How to use two internet connections concurrently
April 21, 2010 8:46 AM   Subscribe

Is there a method or inexpensive tool that will allow me to use two internet connections at the same time across a network?

I have a small business with a very fast Charter internet connection that is unreliable. I also have available an ATT DSL line that is not very fast, but is rock solid. Rather than just switching to the DSL line, I would like to use both at the same time, or if that is not possible, use the DSL as a failover.

Is there a method or inexpensive tool that will allow this? I have found "link balancers" but they are very expensive. Office configuration is currently cable > cable modem > Airport Extreme > four macs + printer wired + 2 laptops and various iPhones wireless.

My current idea is to simply use the cable connection and if/when it goes down, plug the DSL line into the router. Not elegant or efficient, but it would work.
posted by letitrain to Computers & Internet (8 answers total) 4 users marked this as a favorite
 
Previously (from four years ago). The four port version the RV042, marked best answer in that question, is about $200 on Amazon.
posted by ChrisHartley at 8:55 AM on April 21, 2010


Response by poster: Damn it, I swear I searched! Thank you Chris.
posted by letitrain at 9:06 AM on April 21, 2010


No problem. I found it by searching 'failover router'. I hope it works for you.
posted by ChrisHartley at 9:08 AM on April 21, 2010


Response by poster: For others searching in the future, it looks like Peplink is a great solution (it was linked in the old question). Lots of options for everything from home to enterprise.
posted by letitrain at 9:36 AM on April 21, 2010


ClearOS (formerly ClarkConnect) is a free Red Hat-based distribution that turns a PC into a router/gateway (among other things). The feature you want is called multi-WAN. I have an older version running in production, although I've never used that feature.

I'm testing eBox, an Ubuntu-based alternative that also supports failover.

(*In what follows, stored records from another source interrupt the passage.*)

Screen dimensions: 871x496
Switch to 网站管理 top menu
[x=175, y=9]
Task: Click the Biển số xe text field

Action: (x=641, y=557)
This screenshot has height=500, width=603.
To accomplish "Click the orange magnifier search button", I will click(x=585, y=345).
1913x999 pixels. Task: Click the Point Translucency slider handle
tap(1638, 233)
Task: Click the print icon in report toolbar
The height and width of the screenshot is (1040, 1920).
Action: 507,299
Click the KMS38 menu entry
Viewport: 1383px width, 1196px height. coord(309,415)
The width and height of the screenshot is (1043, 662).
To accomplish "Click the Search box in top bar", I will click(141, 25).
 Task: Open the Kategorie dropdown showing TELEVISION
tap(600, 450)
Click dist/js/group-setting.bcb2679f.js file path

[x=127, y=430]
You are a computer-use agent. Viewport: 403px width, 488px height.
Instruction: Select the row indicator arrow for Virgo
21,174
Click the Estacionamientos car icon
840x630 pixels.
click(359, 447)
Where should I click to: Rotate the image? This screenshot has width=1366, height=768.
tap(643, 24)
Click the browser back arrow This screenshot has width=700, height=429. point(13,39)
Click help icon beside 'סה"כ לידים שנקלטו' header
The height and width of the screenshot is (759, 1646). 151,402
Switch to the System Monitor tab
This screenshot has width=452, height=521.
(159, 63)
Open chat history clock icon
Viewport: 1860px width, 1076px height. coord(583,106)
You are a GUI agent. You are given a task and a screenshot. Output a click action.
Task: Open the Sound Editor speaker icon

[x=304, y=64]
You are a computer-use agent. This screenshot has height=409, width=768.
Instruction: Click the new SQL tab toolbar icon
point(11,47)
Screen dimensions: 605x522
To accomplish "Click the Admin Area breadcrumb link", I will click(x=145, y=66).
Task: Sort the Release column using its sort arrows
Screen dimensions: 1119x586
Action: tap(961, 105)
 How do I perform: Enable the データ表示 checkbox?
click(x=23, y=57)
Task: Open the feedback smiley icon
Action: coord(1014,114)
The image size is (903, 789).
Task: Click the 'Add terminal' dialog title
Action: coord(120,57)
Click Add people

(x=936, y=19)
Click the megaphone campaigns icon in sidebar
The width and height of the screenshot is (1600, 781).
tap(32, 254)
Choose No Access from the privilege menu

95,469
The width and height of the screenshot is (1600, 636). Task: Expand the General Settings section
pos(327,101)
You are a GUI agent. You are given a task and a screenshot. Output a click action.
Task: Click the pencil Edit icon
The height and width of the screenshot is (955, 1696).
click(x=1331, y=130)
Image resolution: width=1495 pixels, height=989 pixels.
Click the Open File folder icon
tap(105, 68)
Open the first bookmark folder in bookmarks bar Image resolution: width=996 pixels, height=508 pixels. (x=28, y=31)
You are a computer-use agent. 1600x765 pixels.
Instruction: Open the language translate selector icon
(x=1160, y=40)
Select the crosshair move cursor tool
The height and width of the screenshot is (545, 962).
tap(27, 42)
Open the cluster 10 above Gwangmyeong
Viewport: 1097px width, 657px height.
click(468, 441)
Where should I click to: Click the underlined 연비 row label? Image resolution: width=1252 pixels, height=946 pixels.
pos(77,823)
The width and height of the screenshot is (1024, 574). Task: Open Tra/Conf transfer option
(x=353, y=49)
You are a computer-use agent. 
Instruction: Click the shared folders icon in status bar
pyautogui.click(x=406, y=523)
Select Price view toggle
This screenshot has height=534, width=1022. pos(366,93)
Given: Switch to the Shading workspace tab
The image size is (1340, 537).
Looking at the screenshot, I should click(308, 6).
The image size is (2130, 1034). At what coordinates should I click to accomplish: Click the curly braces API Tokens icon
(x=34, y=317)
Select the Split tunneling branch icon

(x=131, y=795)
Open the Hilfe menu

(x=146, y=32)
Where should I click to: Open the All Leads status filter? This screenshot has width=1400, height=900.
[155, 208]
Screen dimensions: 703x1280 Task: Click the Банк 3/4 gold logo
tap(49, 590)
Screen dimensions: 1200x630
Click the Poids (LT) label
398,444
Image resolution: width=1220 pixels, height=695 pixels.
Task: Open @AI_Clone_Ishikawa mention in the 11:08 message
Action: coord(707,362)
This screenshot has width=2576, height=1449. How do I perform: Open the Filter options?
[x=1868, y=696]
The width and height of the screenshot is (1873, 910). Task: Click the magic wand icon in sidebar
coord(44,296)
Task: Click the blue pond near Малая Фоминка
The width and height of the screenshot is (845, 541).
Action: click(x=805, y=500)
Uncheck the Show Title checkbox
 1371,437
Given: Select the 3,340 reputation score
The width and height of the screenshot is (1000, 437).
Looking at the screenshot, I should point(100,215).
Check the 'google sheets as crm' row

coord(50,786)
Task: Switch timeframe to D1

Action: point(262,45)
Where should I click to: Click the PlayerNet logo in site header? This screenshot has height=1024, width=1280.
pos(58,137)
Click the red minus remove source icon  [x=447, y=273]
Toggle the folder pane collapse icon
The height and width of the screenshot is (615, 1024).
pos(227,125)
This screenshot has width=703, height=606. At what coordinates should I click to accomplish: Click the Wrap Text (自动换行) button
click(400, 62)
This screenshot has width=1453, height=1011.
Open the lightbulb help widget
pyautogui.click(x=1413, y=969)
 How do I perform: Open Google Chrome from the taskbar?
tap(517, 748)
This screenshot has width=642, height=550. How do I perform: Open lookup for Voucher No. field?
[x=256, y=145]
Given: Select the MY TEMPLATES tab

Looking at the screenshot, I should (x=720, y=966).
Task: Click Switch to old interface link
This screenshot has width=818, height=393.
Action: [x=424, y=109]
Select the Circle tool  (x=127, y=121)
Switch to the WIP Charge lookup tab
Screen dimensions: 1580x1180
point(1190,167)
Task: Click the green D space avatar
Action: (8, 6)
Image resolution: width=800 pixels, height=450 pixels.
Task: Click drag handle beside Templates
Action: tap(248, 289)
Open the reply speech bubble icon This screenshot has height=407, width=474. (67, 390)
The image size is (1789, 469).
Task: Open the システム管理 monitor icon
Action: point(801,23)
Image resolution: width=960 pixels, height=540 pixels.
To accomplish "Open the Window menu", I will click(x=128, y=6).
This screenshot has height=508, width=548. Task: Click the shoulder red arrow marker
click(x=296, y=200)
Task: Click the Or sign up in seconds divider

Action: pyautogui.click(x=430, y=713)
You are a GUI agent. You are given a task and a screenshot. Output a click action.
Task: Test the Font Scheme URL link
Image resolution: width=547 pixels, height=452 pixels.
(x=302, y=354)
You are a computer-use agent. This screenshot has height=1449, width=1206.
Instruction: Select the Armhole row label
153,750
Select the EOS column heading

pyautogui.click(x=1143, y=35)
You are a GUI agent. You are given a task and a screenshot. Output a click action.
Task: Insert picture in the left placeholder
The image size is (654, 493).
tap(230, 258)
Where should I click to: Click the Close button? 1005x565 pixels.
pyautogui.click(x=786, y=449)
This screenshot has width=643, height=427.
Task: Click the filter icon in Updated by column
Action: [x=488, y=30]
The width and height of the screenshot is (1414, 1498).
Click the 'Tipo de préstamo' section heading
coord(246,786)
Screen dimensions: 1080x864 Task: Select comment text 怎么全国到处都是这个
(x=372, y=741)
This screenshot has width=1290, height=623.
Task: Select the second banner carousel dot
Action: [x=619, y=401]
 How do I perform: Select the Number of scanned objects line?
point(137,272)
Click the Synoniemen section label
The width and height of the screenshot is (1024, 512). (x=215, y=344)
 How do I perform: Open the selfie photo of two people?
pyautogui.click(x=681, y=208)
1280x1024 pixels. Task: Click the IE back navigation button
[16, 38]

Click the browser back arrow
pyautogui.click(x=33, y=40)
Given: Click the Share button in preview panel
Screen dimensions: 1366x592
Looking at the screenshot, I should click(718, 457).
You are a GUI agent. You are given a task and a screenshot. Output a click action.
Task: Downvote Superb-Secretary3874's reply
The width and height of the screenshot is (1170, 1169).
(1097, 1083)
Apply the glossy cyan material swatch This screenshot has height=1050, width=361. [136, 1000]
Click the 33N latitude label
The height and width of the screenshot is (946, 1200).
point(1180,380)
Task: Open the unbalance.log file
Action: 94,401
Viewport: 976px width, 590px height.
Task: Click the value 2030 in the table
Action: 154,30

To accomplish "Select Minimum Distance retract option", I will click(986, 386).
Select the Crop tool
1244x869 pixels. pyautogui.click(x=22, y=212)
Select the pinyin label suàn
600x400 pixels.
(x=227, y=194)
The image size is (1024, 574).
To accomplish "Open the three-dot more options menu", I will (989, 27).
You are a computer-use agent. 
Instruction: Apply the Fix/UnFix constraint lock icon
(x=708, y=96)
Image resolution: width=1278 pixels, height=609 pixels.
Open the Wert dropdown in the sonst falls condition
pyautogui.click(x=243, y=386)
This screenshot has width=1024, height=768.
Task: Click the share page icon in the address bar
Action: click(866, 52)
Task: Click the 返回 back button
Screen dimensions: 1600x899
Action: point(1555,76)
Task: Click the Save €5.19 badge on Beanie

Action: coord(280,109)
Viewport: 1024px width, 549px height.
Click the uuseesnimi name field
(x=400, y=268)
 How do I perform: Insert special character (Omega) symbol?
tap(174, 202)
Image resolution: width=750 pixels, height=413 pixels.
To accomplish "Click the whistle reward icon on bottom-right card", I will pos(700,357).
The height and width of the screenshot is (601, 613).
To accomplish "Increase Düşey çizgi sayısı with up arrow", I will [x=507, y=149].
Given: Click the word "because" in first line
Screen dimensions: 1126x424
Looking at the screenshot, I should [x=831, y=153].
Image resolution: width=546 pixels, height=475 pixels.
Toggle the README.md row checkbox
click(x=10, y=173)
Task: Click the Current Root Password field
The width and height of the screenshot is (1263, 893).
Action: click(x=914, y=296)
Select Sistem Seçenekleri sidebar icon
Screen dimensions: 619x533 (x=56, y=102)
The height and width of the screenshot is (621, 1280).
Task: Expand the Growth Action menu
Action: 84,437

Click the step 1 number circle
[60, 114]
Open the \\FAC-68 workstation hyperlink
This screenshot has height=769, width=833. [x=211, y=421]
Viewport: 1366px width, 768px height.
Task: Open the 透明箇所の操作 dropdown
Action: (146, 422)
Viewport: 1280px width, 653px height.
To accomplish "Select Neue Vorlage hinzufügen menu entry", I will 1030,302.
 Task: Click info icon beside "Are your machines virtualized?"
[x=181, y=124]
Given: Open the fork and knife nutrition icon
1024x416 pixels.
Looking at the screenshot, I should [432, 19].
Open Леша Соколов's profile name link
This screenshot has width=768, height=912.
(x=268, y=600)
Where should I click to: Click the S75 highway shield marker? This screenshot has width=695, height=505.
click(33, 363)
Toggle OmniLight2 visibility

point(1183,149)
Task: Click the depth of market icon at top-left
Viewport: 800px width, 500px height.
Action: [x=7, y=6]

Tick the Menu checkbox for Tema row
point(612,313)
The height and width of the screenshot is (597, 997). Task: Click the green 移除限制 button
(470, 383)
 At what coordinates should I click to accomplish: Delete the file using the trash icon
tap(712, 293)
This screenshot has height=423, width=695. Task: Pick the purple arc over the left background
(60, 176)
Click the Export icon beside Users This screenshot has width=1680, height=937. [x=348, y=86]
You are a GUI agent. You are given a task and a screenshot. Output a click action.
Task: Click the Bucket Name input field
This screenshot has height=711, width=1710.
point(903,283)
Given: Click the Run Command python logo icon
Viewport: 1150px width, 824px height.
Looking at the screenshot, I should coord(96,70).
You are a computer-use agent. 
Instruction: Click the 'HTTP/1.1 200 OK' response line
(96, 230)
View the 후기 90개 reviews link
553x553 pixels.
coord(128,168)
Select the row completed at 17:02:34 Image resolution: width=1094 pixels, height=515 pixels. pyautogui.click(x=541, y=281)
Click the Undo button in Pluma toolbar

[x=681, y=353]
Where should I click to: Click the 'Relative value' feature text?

If you have a P4 or newer desktop, slap two more network cards in it and you'll be good to go. MeMail me for more info.
posted by djb at 9:49 AM on April 21, 2010


PFsense is also a good solution. I use it for WAN fail over. It is easy to load, and not too hard to configure.
posted by Climber at 10:53 AM on April 21, 2010


If you have a linksys router put on dd-wrt and it will let you convert one of the lan ports to a second wan port and do fail over.
posted by majortom1981 at 3:38 PM on April 21, 2010


Response by poster: As a followup, I ended up getting a Draytek 2920n. It has dual wan, wireless plus gigabit ethernet for quite a bit less than a comparable Peplink.